Kalnapilis Arena
- Kalnapilis Arena (March, 2023)
- Interactive map of Kalnapilis Arena
- Address: Parko g. 12
- Location: Panevėžys, Lithuania
- Coordinates: 55°44′01″N 24°20′21″E﻿ / ﻿55.73349°N 24.339266°E
- Capacity: Basketball: 5,600 Concerts: 7,000 Cycling: 3,100
- Record attendance: 7,013 (Lietkabelis vs Žalgiris; 6 June 2017)

Construction
- Groundbreaking: 2007
- Opened: October 24, 2008
- Cost: 32 million EUR
- Architect: Saulius Mikštas

Tenant
- BC Lietkabelis

Website
- kalnapilisarena.lt

= Kalnapilio Arena =

Kalnapilis Arena, formerly Cido Arena, is the largest multifunctional arena in Panevėžys, Lithuania. It generally hosts track cycling events, as well as basketball games and concerts.

================

## ACTIONS TO TAKE:
[a] Translate this sentence from the Kalnapilis Arena text above into French: "Kalnapilis Arena, formerly Cido Arena, is the largest multifunctional arena in Panevėžys, Lithuania."
[b] Write the next few sentences of the Kalnapilis Arena text, picking up after its final sentence.

## DATA SEGMENT:
================

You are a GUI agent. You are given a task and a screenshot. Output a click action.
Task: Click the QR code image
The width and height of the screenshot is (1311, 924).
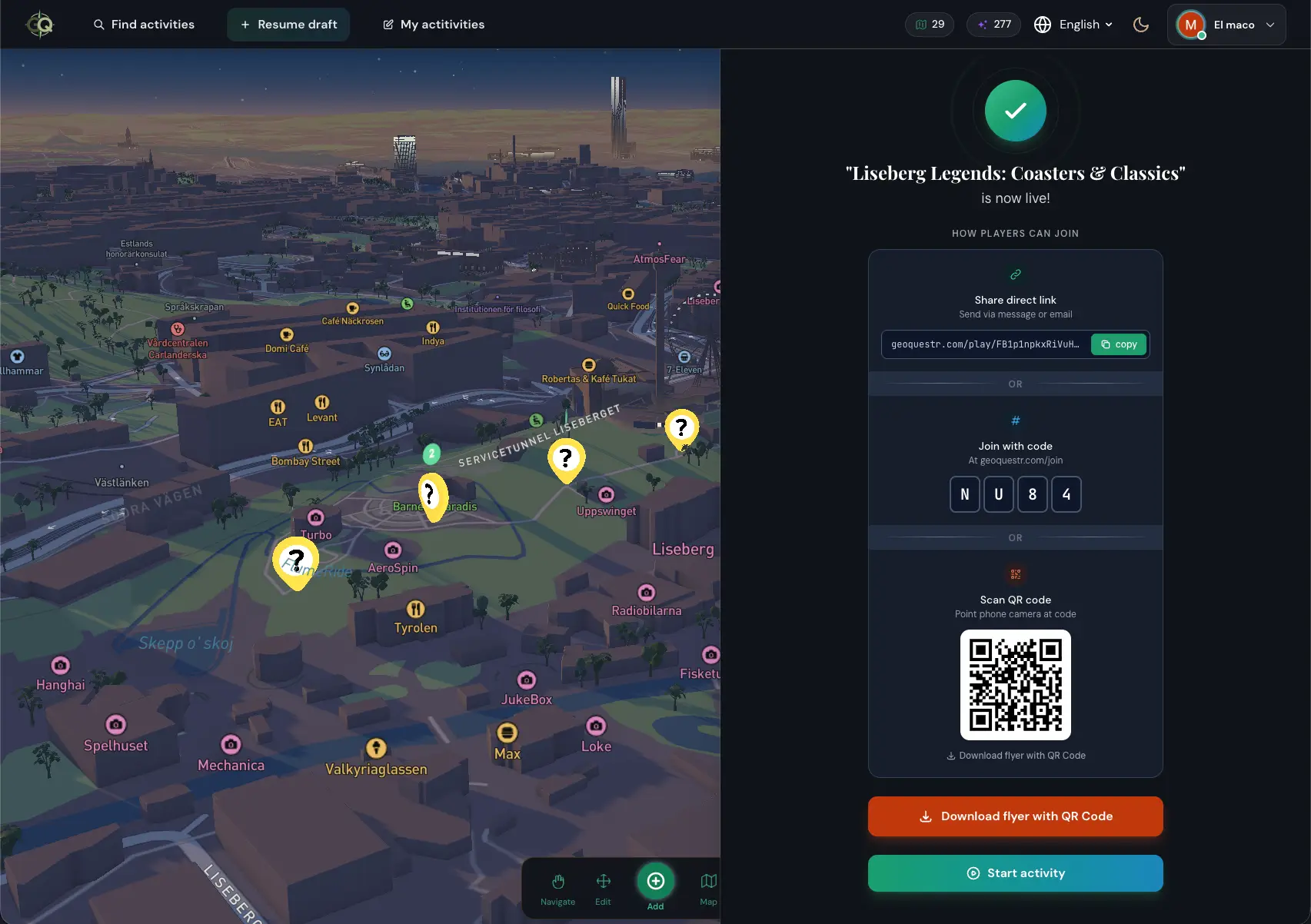tap(1015, 685)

================

## EXPECTED ANSWERS:
[a] La Kalnapilis Arena, anciennement Cido Arena, est la plus grande salle polyvalente de Panevėžys, en Lituanie.

[b]
==History==
The basketball club BC Lietkabelis, which currently competes in the domestic LKL league, uses the facility for all of its LKL home fixtures. It was opened on October 24, 2008. It replaced Sports Palace Aukštaitija as the home of BC Lietkabelis. The arena boasts an indoor 250 m long Olympic cycling track, the only one in the Baltic States.

The arena hosted the FIBA EuroBasket 2011 Group A matches and the European Track Championships.

In 2021 Velodrome hosted the second stage of inaugural 2021 UCI Track Champions League.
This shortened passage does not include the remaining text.